*PROBLEM STATEMENT:* Leave the pictures out, and repeat exactly each line from the one that holds "Image resolution: width=1920" through the final line of the entries below.

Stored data
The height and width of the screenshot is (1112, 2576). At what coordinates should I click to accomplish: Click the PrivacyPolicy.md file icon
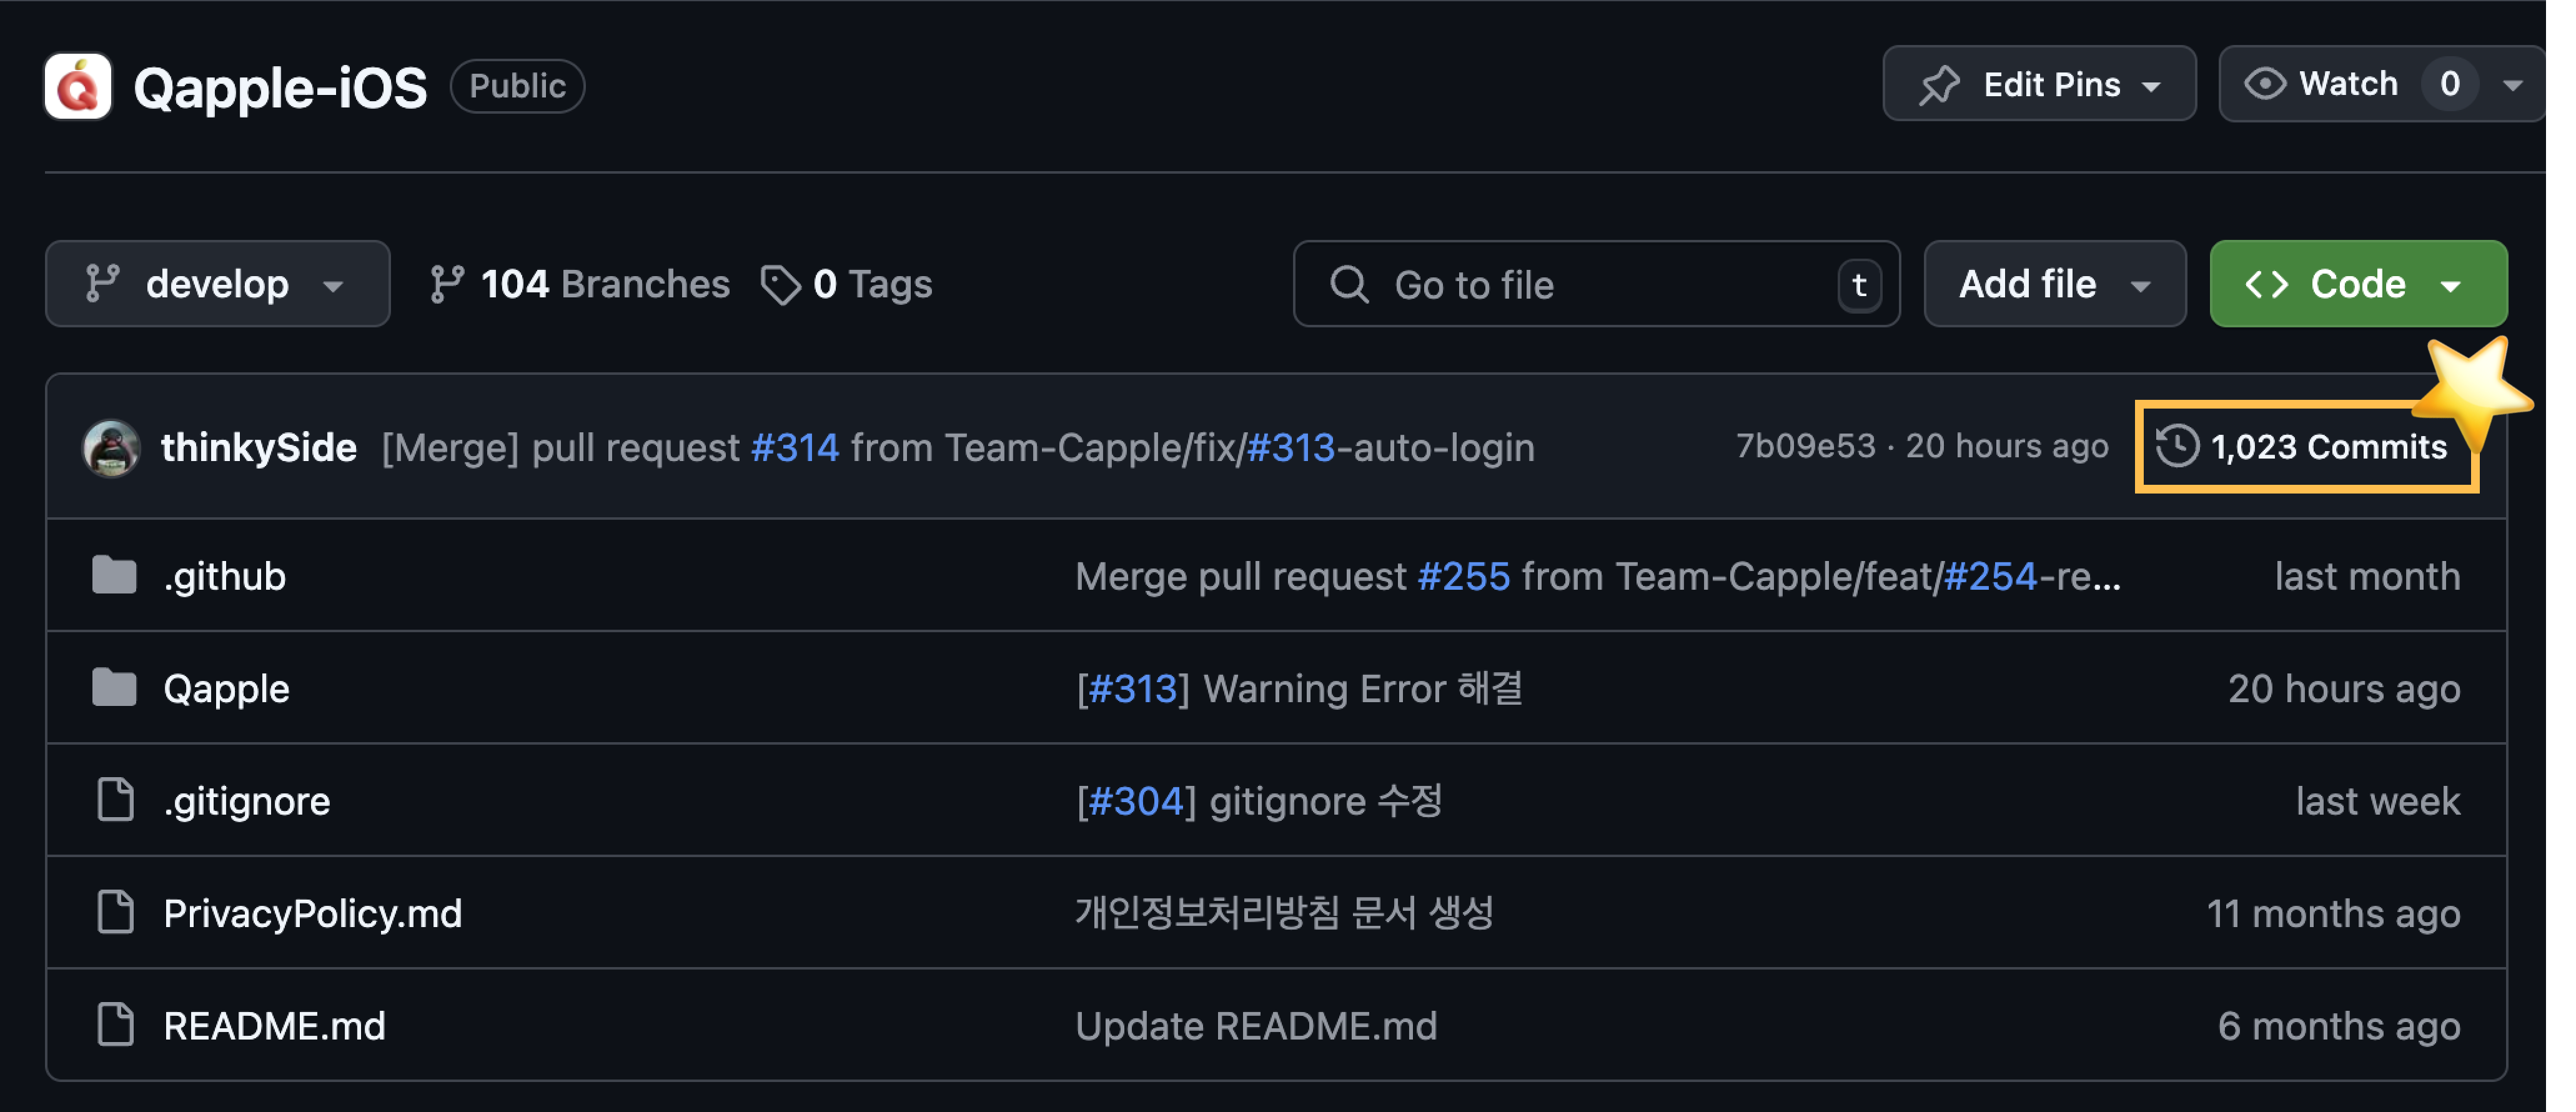(x=115, y=912)
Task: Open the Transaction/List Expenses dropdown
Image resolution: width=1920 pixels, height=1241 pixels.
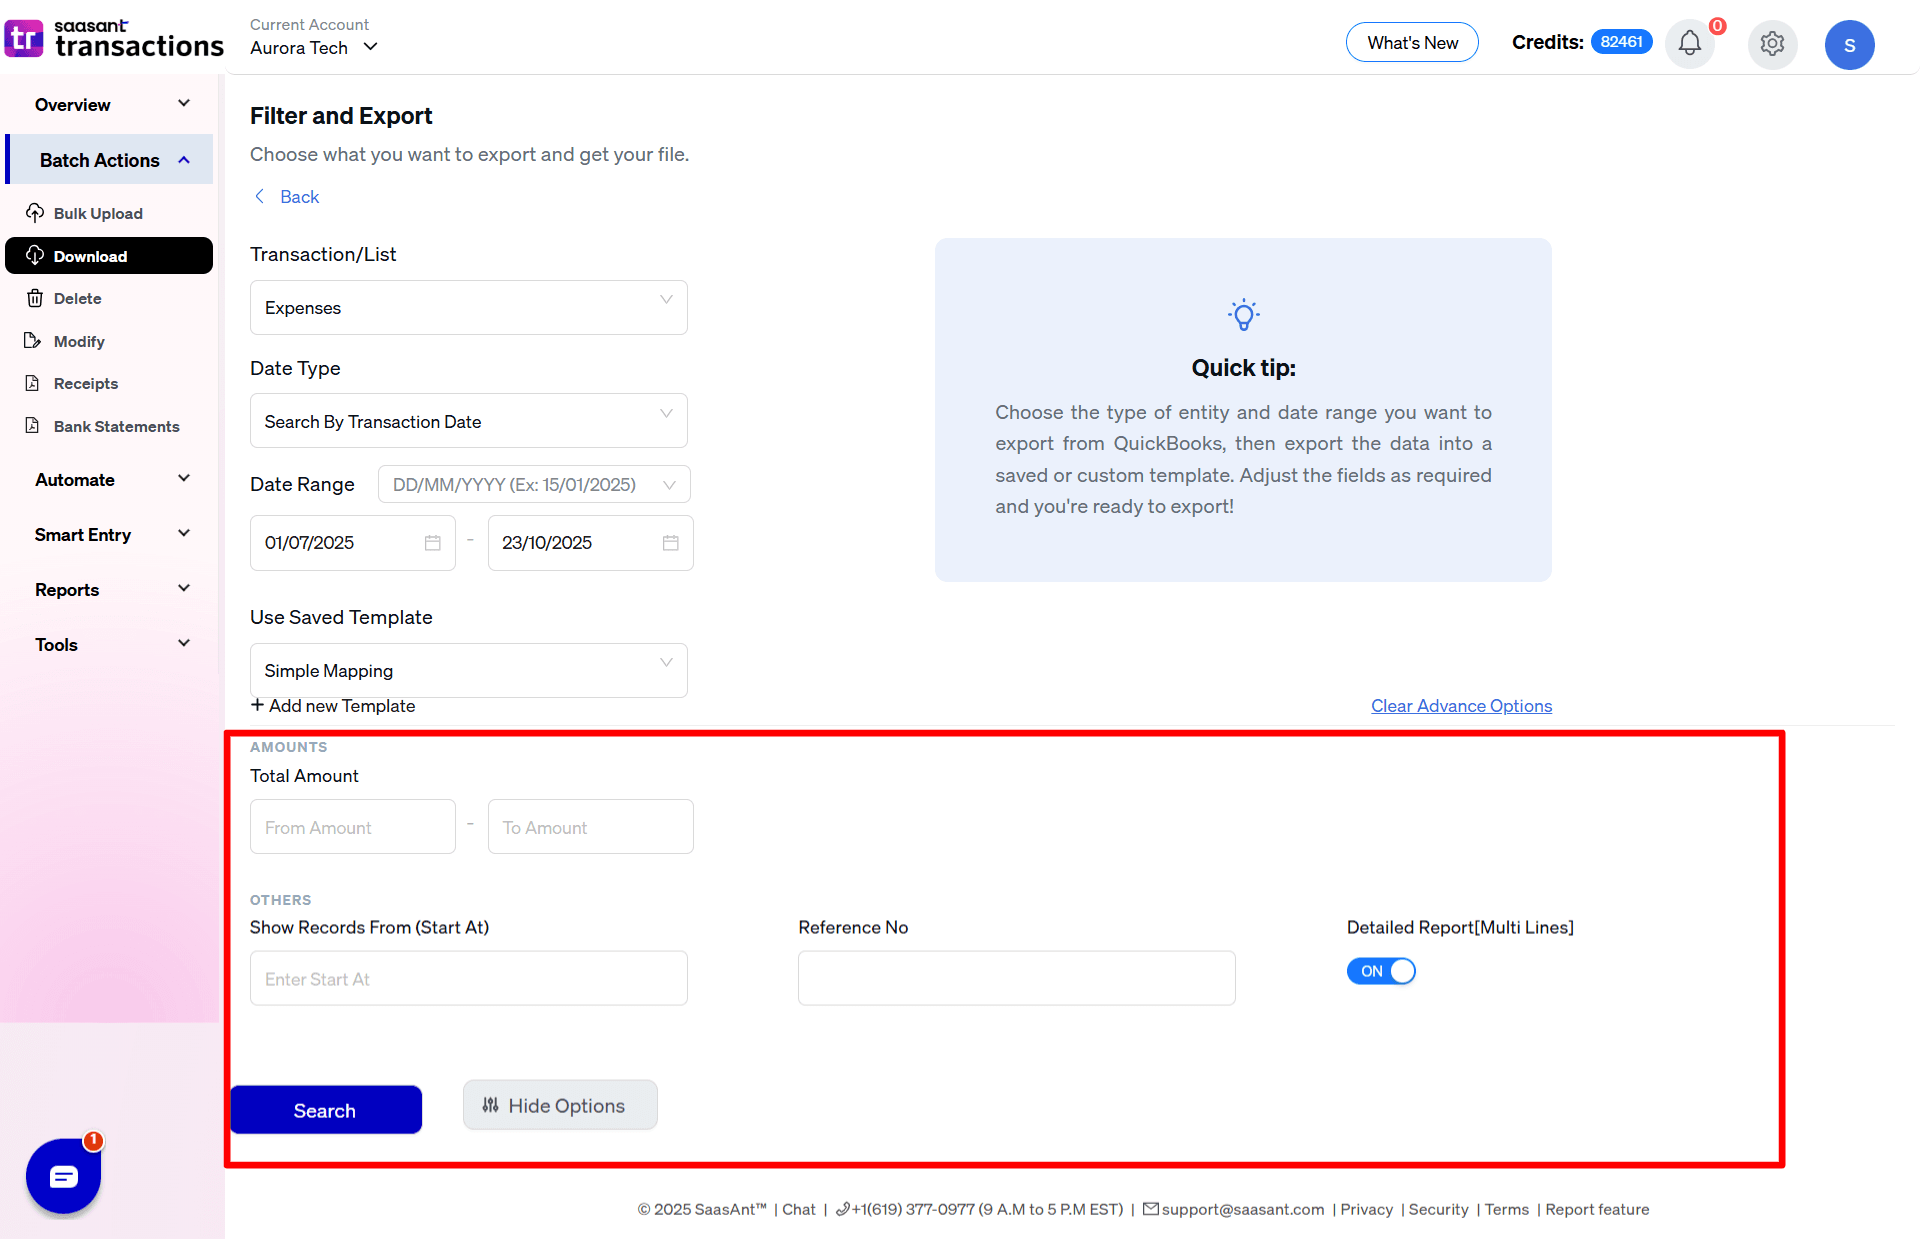Action: [x=467, y=307]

*RESULT:*
Image resolution: width=1920 pixels, height=1241 pixels.
Action: [x=467, y=307]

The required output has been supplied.